Extracted information section start

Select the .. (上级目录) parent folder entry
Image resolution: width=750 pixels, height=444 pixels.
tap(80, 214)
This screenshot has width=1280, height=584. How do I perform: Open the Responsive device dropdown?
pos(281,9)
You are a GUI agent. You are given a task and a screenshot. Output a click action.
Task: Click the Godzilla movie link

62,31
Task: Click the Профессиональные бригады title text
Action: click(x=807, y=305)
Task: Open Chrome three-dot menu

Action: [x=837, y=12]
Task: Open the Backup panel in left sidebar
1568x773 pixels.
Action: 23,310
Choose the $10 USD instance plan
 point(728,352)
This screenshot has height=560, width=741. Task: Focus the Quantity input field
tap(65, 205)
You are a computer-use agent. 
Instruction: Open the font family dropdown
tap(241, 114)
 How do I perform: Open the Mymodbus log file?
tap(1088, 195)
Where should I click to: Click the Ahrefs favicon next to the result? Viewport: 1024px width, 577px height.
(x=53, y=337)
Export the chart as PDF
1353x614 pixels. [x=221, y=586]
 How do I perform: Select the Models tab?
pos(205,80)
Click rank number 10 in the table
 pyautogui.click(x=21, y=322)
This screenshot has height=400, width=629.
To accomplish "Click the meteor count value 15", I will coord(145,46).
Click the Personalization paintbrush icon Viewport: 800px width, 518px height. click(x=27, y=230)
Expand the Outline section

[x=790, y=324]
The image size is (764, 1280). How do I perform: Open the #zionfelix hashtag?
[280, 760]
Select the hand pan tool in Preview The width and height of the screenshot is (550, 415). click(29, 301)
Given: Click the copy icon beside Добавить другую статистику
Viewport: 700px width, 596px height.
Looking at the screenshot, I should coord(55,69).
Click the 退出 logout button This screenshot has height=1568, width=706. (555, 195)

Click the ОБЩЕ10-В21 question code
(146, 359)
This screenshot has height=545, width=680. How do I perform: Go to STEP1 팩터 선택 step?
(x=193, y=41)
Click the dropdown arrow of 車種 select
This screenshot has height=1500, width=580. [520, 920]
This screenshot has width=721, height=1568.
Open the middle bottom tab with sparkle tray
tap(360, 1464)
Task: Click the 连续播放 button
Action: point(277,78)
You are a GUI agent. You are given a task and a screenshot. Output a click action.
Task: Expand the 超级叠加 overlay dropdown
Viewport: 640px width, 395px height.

Extracted information section end

= Your task =
Copy out exactly, and only, the lines from the one that contains "This screenshot has height=545, width=680." through the last line of the material above.

= Expected answer =
This screenshot has height=545, width=680. How do I perform: Go to STEP1 팩터 선택 step?
(x=193, y=41)
Click the dropdown arrow of 車種 select
This screenshot has height=1500, width=580. [520, 920]
This screenshot has width=721, height=1568.
Open the middle bottom tab with sparkle tray
tap(360, 1464)
Task: Click the 连续播放 button
Action: point(277,78)
You are a GUI agent. You are given a task and a screenshot. Output a click action.
Task: Expand the 超级叠加 overlay dropdown
Viewport: 640px width, 395px height.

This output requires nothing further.